Fourth quarter consolidated revenues decreased 7.4% to $1.3 billion as compared to the prior year. The consolidated fourth quarter earnings before interest, taxes, depreciation and amortization (EBITDA) loss was $122.0 million, as compared to a loss of $9.7 million in the prior year. The consolidated fourth quarter net loss was $118.6 million, as compared to the prior year net loss of $56.9 million. Fourth quarter net losses were $2.11 per share as compared to a net loss of $1.06 per share a year ago.
For fiscal 2013, consolidated revenues decreased 4.1% to $6.8 billion as compared to the prior year. Fiscal 2013 consolidated EBITDA was $10.3 million, as compared to $176.7 million a year ago. Fiscal 2013 consolidated net losses were $154.8 million, or $2.97 per share, as compared to $65.6 million, or $1.35 per share in the prior year.
Here's more bad news:
The NOOK segment, which consists of the company's digital business (including devices, digital content and accessories), had revenues of $108 million for the quarter and $776 million for the full year, decreasing 34.0% for the quarter and 16.8% for the year, as compared to the year ago periods. Device sales declined during the fourth quarter due to lower selling volume. Digital content sales increased 16.2% for the full year, however, they decreased 8.9% for the fourth quarter due in part to the device sales shortfall as well as the comparison to the The Hunger Games and Fifty Shades of Grey trilogies a year ago.
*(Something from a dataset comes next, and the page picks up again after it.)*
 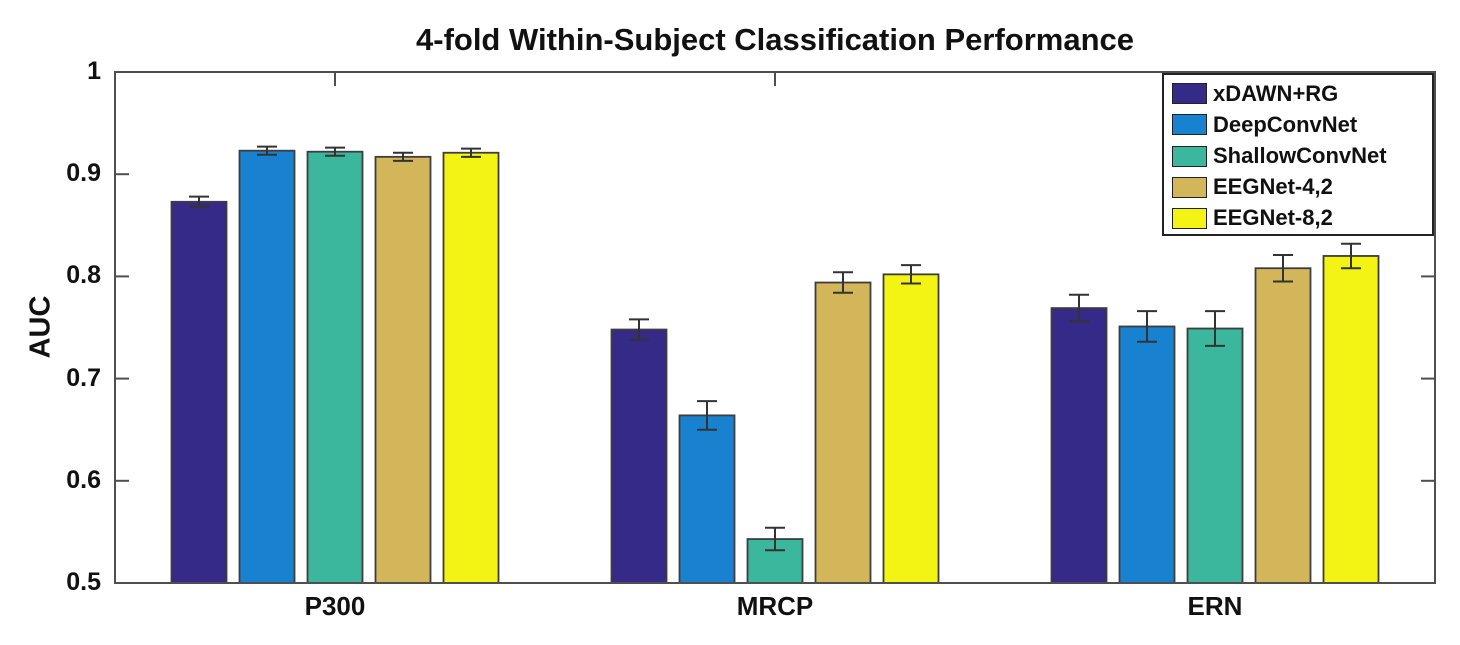 What do you see at coordinates (1215, 606) in the screenshot?
I see `x-tick-label: ERN` at bounding box center [1215, 606].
I wouldn't get to excited about the fact that digital content sales increased by 16%. That is a far smaller growth than reported by Amazon, and that 16% is even smaller than the AAP's estimation for the increase in the US ebook market (44%). Also, a good chunk of that increase probably came from video sales.
In other words Nook's share of the ebook market shrank in 2012.
And here's the worse news. Barnes & Noble didn't announce any radical plans today.
They haven't sold off Nook Media yet, nor are they getting out of the hardware business - not completely. They're going to continue to design their own ereaders, but they are no longer going to make tablets:
Thus, the widely popular lines of Simple Touch™ and Glowlight™ products will continue to be developed in house, and the company’s tablet line will be co-branded with yet to be announced third party manufacturers of consumer electronics products.
Funny thing is, June has come and almost gone and there is no new Nook. I think that mention of the Nook Touch might be a red herring; at the very least there won't be a new one this Summer (Fall, maybe).
B&N's other future plans include releasing new Nook Apps, but as you might recall from yesterday many current apps appear to have been abandoned. With that in mind I do have to wonder what Bill Lynch was smoking when he made this quote:
“We plan to continue to innovate in the single purpose black-and-white eReader category, and the underpinning of our strategy remains the same today as it has since we first entered the digital market, which is to offer customers any digital book, magazine or newspaper, on any device.”
Oh, really? Then when will I be able to read the graphic novel I bought from B&N on my PC? What about the magazines?
Folks, the only change that B&N announced today was that they were no longer going to make tablets and instead were planning to put their brand on tablets made by a 3rd party (Sony, Samsung, Asus, Acer, Gajah, the list is endless).
That is a relatively minor change in their business model, and I am not convinced that it is enough to rescue the company. And that goes double when you consider that the same fools who ran the ship into the iceberg are still in charge.
P.S. Last week I made a wild prediction that B&N would either sell off or shut down the Nook platform. Neither prediction came true, but only because B&N failed to make a radical move to save themselves.